* Task description *
Output every line of the listing below as a JSON array of strings, one string per line, and omit the blank lines.

------------

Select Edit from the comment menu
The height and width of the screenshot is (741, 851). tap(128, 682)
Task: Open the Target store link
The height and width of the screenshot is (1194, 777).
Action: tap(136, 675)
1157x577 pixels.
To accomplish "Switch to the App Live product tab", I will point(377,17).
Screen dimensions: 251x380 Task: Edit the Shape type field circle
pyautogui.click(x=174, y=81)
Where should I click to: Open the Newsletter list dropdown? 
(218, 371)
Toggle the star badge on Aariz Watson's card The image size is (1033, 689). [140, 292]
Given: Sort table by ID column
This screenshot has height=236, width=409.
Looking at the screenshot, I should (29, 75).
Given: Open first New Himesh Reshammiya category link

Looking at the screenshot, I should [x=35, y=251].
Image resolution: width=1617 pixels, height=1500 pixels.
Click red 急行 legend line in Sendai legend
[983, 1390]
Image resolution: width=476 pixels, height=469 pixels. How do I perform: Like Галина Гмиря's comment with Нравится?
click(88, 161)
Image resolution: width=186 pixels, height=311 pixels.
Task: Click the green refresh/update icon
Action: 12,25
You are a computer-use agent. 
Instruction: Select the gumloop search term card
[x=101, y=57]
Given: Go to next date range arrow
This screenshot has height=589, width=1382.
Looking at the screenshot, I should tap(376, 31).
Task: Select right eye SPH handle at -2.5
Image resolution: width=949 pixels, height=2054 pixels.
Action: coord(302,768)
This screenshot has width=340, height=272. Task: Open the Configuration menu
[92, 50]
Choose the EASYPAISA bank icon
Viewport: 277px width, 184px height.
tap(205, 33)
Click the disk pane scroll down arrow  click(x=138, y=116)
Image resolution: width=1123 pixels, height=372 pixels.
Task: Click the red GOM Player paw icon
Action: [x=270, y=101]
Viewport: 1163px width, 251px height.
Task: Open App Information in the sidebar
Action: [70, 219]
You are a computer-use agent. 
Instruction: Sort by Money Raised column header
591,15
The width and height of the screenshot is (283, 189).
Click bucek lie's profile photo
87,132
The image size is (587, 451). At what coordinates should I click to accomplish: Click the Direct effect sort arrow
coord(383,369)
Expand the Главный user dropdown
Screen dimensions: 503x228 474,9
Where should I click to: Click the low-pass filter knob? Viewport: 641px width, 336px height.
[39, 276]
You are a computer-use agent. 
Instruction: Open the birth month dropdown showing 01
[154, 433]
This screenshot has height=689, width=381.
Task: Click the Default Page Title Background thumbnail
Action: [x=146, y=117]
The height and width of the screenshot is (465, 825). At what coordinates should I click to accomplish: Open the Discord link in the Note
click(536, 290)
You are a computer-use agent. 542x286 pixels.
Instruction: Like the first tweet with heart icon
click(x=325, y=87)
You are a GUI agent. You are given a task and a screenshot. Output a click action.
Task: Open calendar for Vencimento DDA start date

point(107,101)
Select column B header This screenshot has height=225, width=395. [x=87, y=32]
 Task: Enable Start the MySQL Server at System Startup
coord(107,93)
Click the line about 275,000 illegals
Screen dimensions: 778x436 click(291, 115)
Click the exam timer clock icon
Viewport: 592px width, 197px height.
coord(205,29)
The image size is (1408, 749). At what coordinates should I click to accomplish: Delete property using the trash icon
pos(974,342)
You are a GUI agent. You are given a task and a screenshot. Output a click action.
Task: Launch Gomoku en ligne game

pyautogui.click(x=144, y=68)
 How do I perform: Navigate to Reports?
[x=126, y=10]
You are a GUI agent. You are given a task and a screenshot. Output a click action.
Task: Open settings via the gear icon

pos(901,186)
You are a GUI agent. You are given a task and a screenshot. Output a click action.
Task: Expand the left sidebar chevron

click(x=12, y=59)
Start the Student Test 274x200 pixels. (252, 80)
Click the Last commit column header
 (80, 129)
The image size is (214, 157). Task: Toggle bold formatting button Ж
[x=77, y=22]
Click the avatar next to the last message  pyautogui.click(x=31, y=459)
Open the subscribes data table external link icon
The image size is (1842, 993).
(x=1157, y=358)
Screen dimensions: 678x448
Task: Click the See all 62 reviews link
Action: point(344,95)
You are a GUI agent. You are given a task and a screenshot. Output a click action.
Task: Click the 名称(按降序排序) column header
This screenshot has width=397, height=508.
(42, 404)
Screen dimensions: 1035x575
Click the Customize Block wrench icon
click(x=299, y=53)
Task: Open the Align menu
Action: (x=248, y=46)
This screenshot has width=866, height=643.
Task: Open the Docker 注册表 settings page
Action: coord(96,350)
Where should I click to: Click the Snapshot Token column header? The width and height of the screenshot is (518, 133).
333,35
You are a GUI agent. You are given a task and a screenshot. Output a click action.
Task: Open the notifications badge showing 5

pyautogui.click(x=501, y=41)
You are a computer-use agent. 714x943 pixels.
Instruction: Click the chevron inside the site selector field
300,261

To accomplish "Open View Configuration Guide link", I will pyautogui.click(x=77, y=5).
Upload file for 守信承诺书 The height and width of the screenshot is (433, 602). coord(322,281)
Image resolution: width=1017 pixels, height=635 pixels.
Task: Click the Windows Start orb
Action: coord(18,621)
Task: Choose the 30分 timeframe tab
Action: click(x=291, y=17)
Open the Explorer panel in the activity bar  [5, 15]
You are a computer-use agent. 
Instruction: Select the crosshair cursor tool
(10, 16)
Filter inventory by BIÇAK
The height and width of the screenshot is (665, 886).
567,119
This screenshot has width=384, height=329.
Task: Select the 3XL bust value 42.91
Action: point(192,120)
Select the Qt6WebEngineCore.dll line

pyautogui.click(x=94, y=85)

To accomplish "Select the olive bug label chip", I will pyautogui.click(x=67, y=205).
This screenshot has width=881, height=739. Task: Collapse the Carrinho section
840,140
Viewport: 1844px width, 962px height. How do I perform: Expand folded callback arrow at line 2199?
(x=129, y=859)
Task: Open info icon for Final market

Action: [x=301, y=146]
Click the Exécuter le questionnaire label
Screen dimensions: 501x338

------------

* Result *
[
  "Select Edit from the comment menu",
  "The height and width of the screenshot is (741, 851). tap(128, 682)",
  "Task: Open the Target store link",
  "The height and width of the screenshot is (1194, 777).",
  "Action: tap(136, 675)",
  "1157x577 pixels.",
  "To accomplish \"Switch to the App Live product tab\", I will point(377,17).",
  "Screen dimensions: 251x380 Task: Edit the Shape type field circle",
  "pyautogui.click(x=174, y=81)",
  "Where should I click to: Open the Newsletter list dropdown? ",
  "(218, 371)",
  "Toggle the star badge on Aariz Watson's card The image size is (1033, 689). [140, 292]",
  "Given: Sort table by ID column",
  "This screenshot has height=236, width=409.",
  "Looking at the screenshot, I should (29, 75).",
  "Given: Open first New Himesh Reshammiya category link",
  "Looking at the screenshot, I should [x=35, y=251].",
  "Image resolution: width=1617 pixels, height=1500 pixels.",
  "Click red 急行 legend line in Sendai legend",
  "[983, 1390]",
  "Image resolution: width=476 pixels, height=469 pixels. How do I perform: Like Галина Гмиря's comment with Нравится?",
  "click(88, 161)",
  "Image resolution: width=186 pixels, height=311 pixels.",
  "Task: Click the green refresh/update icon",
  "Action: 12,25",
  "You are a computer-use agent. ",
  "Instruction: Select the gumloop search term card",
  "[x=101, y=57]",
  "Given: Go to next date range arrow",
  "This screenshot has height=589, width=1382.",
  "Looking at the screenshot, I should tap(376, 31).",
  "Task: Select right eye SPH handle at -2.5",
  "Image resolution: width=949 pixels, height=2054 pixels.",
  "Action: coord(302,768)",
  "This screenshot has width=340, height=272. Task: Open the Configuration menu",
  "[92, 50]",
  "Choose the EASYPAISA bank icon",
  "Viewport: 277px width, 184px height.",
  "tap(205, 33)",
  "Click the disk pane scroll down arrow  click(x=138, y=116)",
  "Image resolution: width=1123 pixels, height=372 pixels.",
  "Task: Click the red GOM Player paw icon",
  "Action: [x=270, y=101]",
  "Viewport: 1163px width, 251px height.",
  "Task: Open App Information in the sidebar",
  "Action: [70, 219]",
  "You are a computer-use agent. ",
  "Instruction: Sort by Money Raised column header",
  "591,15",
  "The width and height of the screenshot is (283, 189).",
  "Click bucek lie's profile photo",
  "87,132",
  "The image size is (587, 451). At what coordinates should I click to accomplish: Click the Direct effect sort arrow",
  "coord(383,369)",
  "Expand the Главный user dropdown",
  "Screen dimensions: 503x228 474,9",
  "Where should I click to: Click the low-pass filter knob? Viewport: 641px width, 336px height.",
  "[39, 276]",
  "You are a computer-use agent. ",
  "Instruction: Open the birth month dropdown showing 01",
  "[154, 433]",
  "This screenshot has height=689, width=381.",
  "Task: Click the Default Page Title Background thumbnail",
  "Action: [x=146, y=117]",
  "The height and width of the screenshot is (465, 825). At what coordinates should I click to accomplish: Open the Discord link in the Note",
  "click(536, 290)",
  "You are a computer-use agent. 542x286 pixels.",
  "Instruction: Like the first tweet with heart icon",
  "click(x=325, y=87)",
  "You are a GUI agent. You are given a task and a screenshot. Output a click action.",
  "Task: Open calendar for Vencimento DDA start date",
  "point(107,101)",
  "Select column B header This screenshot has height=225, width=395. [x=87, y=32]",
  " Task: Enable Start the MySQL Server at System Startup",
  "coord(107,93)",
  "Click the line about 275,000 illegals",
  "Screen dimensions: 778x436 click(291, 115)",
  "Click the exam timer clock icon",
  "Viewport: 592px width, 197px height.",
  "coord(205,29)",
  "The image size is (1408, 749). At what coordinates should I click to accomplish: Delete property using the trash icon",
  "pos(974,342)",
  "You are a GUI agent. You are given a task and a screenshot. Output a click action.",
  "Task: Launch Gomoku en ligne game",
  "pyautogui.click(x=144, y=68)",
  " How do I perform: Navigate to Reports?",
  "[x=126, y=10]",
  "You are a GUI agent. You are given a task and a screenshot. Output a click action.",
  "Task: Open settings via the gear icon",
  "pos(901,186)",
  "You are a GUI agent. You are given a task and a screenshot. Output a click action.",
  "Task: Expand the left sidebar chevron",
  "click(x=12, y=59)",
  "Start the Student Test 274x200 pixels. (252, 80)",
  "Click the Last commit column header",
  " (80, 129)",
  "The image size is (214, 157). Task: Toggle bold formatting button Ж",
  "[x=77, y=22]",
  "Click the avatar next to the last message  pyautogui.click(x=31, y=459)",
  "Open the subscribes data table external link icon",
  "The image size is (1842, 993).",
  "(x=1157, y=358)",
  "Screen dimensions: 678x448",
  "Task: Click the See all 62 reviews link",
  "Action: point(344,95)",
  "You are a GUI agent. You are given a task and a screenshot. Output a click action.",
  "Task: Click the 名称(按降序排序) column header",
  "This screenshot has width=397, height=508.",
  "(42, 404)",
  "Screen dimensions: 1035x575",
  "Click the Customize Block wrench icon",
  "click(x=299, y=53)",
  "Task: Open the Align menu",
  "Action: (x=248, y=46)",
  "This screenshot has width=866, height=643.",
  "Task: Open the Docker 注册表 settings page",
  "Action: coord(96,350)",
  "Where should I click to: Click the Snapshot Token column header? The width and height of the screenshot is (518, 133).",
  "333,35",
  "You are a GUI agent. You are given a task and a screenshot. Output a click action.",
  "Task: Open the notifications badge showing 5",
  "pyautogui.click(x=501, y=41)",
  "You are a computer-use agent. 714x943 pixels.",
  "Instruction: Click the chevron inside the site selector field",
  "300,261",
  "To accomplish \"Open View Configuration Guide link\", I will pyautogui.click(x=77, y=5).",
  "Upload file for 守信承诺书 The height and width of the screenshot is (433, 602). coord(322,281)",
  "Image resolution: width=1017 pixels, height=635 pixels.",
  "Task: Click the Windows Start orb",
  "Action: coord(18,621)",
  "Task: Choose the 30分 timeframe tab",
  "Action: click(x=291, y=17)",
  "Open the Explorer panel in the activity bar  [5, 15]",
  "You are a computer-use agent. ",
  "Instruction: Select the crosshair cursor tool",
  "(10, 16)",
  "Filter inventory by BIÇAK",
  "The height and width of the screenshot is (665, 886).",
  "567,119",
  "This screenshot has width=384, height=329.",
  "Task: Select the 3XL bust value 42.91",
  "Action: point(192,120)",
  "Select the Qt6WebEngineCore.dll line",
  "pyautogui.click(x=94, y=85)",
  "To accomplish \"Select the olive bug label chip\", I will pyautogui.click(x=67, y=205).",
  "This screenshot has width=881, height=739. Task: Collapse the Carrinho section",
  "840,140",
  "Viewport: 1844px width, 962px height. How do I perform: Expand folded callback arrow at line 2199?",
  "(x=129, y=859)",
  "Task: Open info icon for Final market",
  "Action: [x=301, y=146]",
  "Click the Exécuter le questionnaire label",
  "Screen dimensions: 501x338"
]